» ИСХОДНЫЙ ТЕКСТ:
Западная Европа действует в привычной для себя логике колониализма, в которой привыкла общаться и с африканскими странами, и с Азией, и с Восточной Европой. На Западе большие проблемы с миграцией, рост популярности правых партий, проблемы с торговым балансом из-за деиндустриализации и сокращения экспорта. Решать эти проблемы Европа пытается привычными мерами: за счет колониальных рынков. Странам Азии и Африки опять запрещают развивать свои экономики так, как им хочется, и настойчиво предлагают опереться на европейские зеленые технологии. Деньги на покупку таких технологий Европа даст сама — через Зеленый климатический фонд, созданный в рамках того самого Парижского соглашения.
Фактически развивающимся странам соглашением предписывается зафиксировать технологическую отсталость и служить рынком для европейских технологий. Попутно решается задача создания новых высокотехнологичных рабочих мест на Западе, сокращается энергозависимость и разница в торговом балансе со странами — производителями энергоресурсов, прежде всего Россией. И голоса зеленых можно собрать, для сохранения традиционных политических коалиций. За эти плюшки взнос в Климатический фонд — не такая уж и большая плата.

» ЗАДАНИЯ К ВЫПОЛНЕНИЮ:
**1)** Из какого фонда Европа даст деньги на покупку зеленых технологий, если верить отрывку о климатической политике Европы?
**2)** Объясните в одном–трех предложениях, почему в отрывке о климатической политике Европы взнос в Климатический фонд назван не такой уж большой платой.
**3)** Допишите, что идет дальше в отрывке о климатической политике Европы, начиная после его последнего предложения.

» ИСХОДНЫЕ МАТЕРИАЛЫ:
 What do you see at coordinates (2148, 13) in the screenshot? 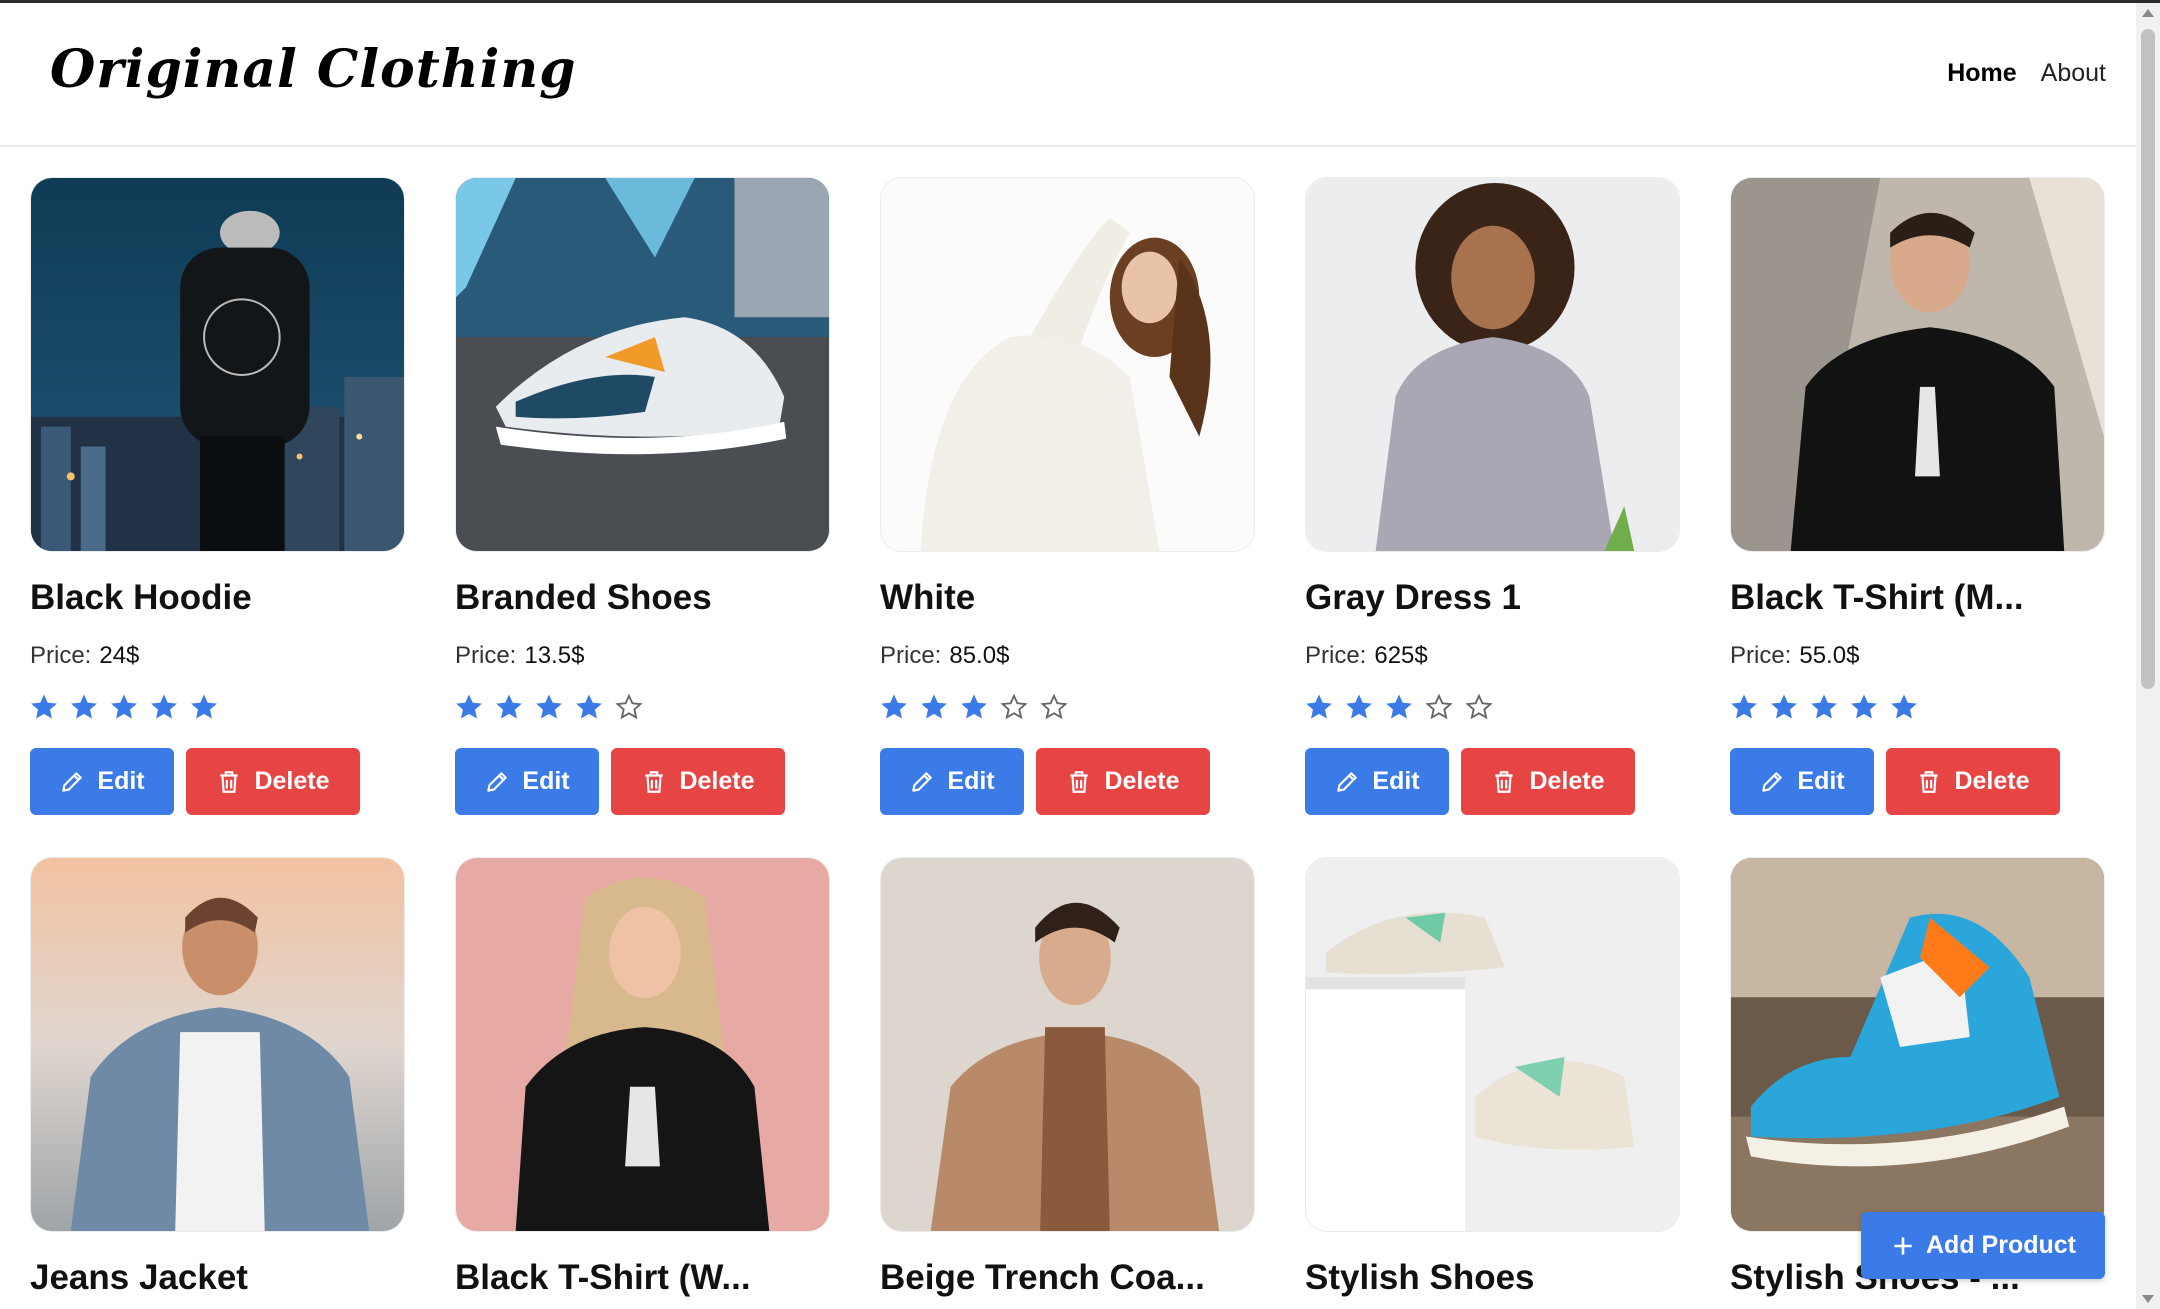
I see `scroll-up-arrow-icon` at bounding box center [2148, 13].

» ГОТОВЫЕ ОТВЕТЫ:
**1)** Из Зеленого климатического фонда, созданного в рамках Парижского соглашения.

**2)** Взамен Европа получает развивающиеся страны как рынок для своих технологий и новые высокотехнологичные рабочие места на Западе. Кроме того, сокращаются энергозависимость и разница в торговом балансе со странами-производителями энергоресурсов, прежде всего с Россией. Еще можно собрать голоса зеленых, чтобы сохранить традиционные политические коалиции.

**3)**
Понимают это в других странах? Понимают. И открыто говорят об этом, например, в Восточной Европе. Отголоском этого стал отказ Польши, Венгрии и Чехии поддержать решение Евросоюза добиться климатической нейтральности ЕС к 2050 году.
В Африке тоже понимают, но надеются хотя бы получить деньги из фонда — а там, кто его знает. Политические режимы-то нестабильны. В Турции и Бразилии тоже понимают и постоянно грозятся выйти из соглашения. Им поблажек, как развивающимся странам, никто не гарантирует, они, в ответ, никаких обязательств на себя брать не хотят. Китай пока соглашение поддерживает, тоже надеясь получить новые рынки для сбыта зеленых и не очень технологий, но декларирует приоритет экономического роста: если соглашение, мол, будет ему мешать, не исключена денонсация.
А США, подсчитав все плюсы и минусы, из Парижского соглашения выходят. И другим не советуют.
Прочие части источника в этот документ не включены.